Islamist militants intensify operations in Nigeria and neighboring Cameroon as they kidnapped a senior politician’s wife who has reportedly been rescued and targeted Muslims celebrating Eid at the end of the holy month of Ramadan, with bombs.
Four explosions have killed at least 10 people in northern Nigeria’s largest city, Kano, while at least 40 people have been killed by suspected members of the Boko Haram Islamist group in Adamawa state, since July 27, according to police and government officials.
More than 100 people thought to be members of the movement attacked and burned the home of Cameroon’s deputy prime minister, Amadou Ali, in the northern border town of Kolofata. 14 people were killed and 17, including Ali’s wife, were abducted in the raid. The attacks in Cameroon and Nigeria happened in an area about 732 kilometers (455 miles) wide.
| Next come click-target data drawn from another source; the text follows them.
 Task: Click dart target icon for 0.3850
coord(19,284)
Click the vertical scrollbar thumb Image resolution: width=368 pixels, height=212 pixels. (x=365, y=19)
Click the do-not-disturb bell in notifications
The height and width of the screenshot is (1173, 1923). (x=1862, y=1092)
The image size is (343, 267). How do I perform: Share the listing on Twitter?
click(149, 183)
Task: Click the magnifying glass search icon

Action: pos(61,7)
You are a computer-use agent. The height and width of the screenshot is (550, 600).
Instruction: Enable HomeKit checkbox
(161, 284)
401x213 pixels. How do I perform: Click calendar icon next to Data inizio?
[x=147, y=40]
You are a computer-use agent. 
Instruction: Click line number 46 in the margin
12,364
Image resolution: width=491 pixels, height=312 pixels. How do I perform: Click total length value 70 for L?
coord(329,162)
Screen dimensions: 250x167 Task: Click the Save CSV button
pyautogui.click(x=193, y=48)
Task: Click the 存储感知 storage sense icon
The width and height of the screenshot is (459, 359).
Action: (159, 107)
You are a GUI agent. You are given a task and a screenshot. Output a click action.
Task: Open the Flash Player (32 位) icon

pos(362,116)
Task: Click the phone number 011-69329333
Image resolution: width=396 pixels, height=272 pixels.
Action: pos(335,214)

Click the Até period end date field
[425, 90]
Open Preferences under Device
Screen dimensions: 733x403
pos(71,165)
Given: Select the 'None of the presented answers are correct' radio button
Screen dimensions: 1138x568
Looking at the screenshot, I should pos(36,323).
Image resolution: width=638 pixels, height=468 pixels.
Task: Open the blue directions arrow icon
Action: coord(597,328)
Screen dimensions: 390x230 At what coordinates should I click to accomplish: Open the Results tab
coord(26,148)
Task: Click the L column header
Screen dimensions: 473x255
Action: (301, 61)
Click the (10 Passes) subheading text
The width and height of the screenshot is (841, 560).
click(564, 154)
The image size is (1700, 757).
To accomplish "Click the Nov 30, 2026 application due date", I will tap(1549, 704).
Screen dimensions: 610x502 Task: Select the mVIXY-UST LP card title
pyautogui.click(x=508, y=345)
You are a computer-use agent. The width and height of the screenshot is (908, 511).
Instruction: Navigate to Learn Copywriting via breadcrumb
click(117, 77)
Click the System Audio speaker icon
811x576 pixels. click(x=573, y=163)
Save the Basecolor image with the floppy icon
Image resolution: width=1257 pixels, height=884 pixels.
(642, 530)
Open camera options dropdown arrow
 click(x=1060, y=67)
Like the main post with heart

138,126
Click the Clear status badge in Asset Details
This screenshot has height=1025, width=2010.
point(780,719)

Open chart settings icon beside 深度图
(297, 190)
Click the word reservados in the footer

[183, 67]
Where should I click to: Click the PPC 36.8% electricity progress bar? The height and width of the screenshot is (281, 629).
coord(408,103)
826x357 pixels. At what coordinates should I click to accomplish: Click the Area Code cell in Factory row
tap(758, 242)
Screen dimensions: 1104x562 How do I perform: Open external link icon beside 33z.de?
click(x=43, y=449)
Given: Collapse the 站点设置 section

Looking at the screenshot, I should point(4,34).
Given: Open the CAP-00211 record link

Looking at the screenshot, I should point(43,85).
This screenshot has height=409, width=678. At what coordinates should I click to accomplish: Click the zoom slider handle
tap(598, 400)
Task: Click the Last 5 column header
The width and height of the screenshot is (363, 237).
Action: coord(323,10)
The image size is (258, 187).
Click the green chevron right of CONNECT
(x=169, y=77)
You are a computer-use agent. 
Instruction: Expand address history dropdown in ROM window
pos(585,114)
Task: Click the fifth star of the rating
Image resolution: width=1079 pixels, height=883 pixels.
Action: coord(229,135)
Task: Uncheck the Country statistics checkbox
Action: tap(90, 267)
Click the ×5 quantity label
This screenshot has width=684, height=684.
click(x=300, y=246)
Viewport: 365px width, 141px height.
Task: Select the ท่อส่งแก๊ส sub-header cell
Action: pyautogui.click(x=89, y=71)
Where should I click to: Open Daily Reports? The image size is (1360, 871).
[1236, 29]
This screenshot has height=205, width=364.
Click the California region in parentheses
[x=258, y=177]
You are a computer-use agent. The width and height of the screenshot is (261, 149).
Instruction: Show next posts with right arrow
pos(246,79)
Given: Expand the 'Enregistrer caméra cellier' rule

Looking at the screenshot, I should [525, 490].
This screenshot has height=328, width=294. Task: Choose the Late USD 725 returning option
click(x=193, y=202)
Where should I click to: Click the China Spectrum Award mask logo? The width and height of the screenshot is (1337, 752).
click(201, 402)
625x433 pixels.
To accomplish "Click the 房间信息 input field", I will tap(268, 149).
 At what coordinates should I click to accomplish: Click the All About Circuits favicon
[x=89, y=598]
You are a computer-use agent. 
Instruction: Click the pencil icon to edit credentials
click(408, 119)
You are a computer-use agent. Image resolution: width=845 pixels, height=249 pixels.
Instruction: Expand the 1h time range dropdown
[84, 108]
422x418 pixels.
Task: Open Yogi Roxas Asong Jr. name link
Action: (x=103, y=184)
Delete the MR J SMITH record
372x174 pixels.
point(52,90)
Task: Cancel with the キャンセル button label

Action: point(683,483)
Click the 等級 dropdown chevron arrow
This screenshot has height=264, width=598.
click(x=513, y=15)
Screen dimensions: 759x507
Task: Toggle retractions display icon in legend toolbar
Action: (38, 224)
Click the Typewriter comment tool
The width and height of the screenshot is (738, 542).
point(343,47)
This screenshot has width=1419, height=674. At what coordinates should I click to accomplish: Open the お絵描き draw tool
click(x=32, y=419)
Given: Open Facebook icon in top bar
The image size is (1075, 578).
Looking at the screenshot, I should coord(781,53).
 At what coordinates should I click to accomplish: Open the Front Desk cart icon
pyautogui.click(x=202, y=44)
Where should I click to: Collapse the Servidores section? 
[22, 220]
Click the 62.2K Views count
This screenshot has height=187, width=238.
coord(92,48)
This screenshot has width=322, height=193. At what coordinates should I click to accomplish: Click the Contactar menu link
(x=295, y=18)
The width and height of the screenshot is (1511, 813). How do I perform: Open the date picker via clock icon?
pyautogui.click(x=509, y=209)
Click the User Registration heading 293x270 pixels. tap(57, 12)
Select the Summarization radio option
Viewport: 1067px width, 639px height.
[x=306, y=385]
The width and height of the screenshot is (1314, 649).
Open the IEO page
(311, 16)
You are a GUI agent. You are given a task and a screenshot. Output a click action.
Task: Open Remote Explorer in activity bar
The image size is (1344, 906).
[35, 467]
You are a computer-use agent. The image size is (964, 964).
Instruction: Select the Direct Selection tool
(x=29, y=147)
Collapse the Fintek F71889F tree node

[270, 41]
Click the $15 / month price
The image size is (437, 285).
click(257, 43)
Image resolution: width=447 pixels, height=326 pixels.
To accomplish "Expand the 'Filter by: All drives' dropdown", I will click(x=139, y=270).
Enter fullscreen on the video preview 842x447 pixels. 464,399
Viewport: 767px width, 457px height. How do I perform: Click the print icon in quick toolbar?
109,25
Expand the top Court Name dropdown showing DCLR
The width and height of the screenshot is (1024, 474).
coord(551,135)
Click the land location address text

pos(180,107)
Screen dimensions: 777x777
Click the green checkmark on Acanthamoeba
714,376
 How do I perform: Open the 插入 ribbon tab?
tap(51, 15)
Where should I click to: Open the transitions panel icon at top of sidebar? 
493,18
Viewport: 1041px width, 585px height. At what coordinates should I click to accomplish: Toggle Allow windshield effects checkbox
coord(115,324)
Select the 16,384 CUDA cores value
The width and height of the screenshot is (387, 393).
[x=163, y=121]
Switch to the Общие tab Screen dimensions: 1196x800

“Everything is under control as we envisage to deploy the means necessary for a counter attack,” Lieutenant Colonel Didier Badjeck, a spokesman for Cameroon’s Ministry of Defense, said in an interview in Yaounde. Since the Boko Haram sect do not have a specific base it is very difficult to dislodge them, he said.
Boko Haram has been fighting security forces in Nigeria for the past five years, hoping to impose Islamic law in Africa’s biggest economy and oil producer. The group claimed responsibility for the worst ever bombing in Nigeria’s capital in April that killed more than 2,500 people in the first half of this year, according to New York-based Human Rights Watch. Boko Haram has increased raids in Cameroon this year.
Containing Insurgents “Attacks in recent days show that Boko Haram is determined to keep operating in Cameroon,” Francois Conradie, a political analyst at NKC Independent Economists in Paarl, South Africa, wrote in an e-mailed note yesterday. “The Cameroonian military will struggle to contain its activities.”
Nigeria’s police force made a statement in a July 26 that it was on the so-called red alert during the end of Ramadan and had ordered officers to deploy troops across the country, Africa’s most populous with about 170 million people.
Cameroonian President, Paul Biya, sent more than 1,000 troops to the border with Nigeria as Boko Haram intensified its cross-border attacks. Nigeria, Cameroon, Chad and Niger agreed to set up a joint force to patrol the border areas, as the Islamists continue to expand their reach in the region, at a May conference in Paris.
Regional Threat Nigerian President Goodluck Jonathan condemned the attacks in Kano and Adamawa states, along with the kidnapping in Cameroon, saying they underscore “the regional security threat that Boko Haram has become,” his spokesman Reuben Abati said in an e-mailed statement yesterday.
Jonathan “believes that with the continued cooperation between Nigeria’s security forces and their counterparts in neighbouring countries, the war against terror will surely be won,” Abati said.
In April, the group abducted more than 200 schoolgirls from Chibok, a Nigerian town in the northeastern state of Borno, close to the border with Cameroon, causing international outrage. The group’s name means “western education is a sin” in the Hausa language. Most of the schoolgirls are still missing.
While the nations are cooperating more against Boko Haram, Cameroon’s best military division is stationed hundreds of kilometers south in the capital, Yaounde, to help protect the president and “We expect such attacks to continue or increase in intensity.” Conradie said.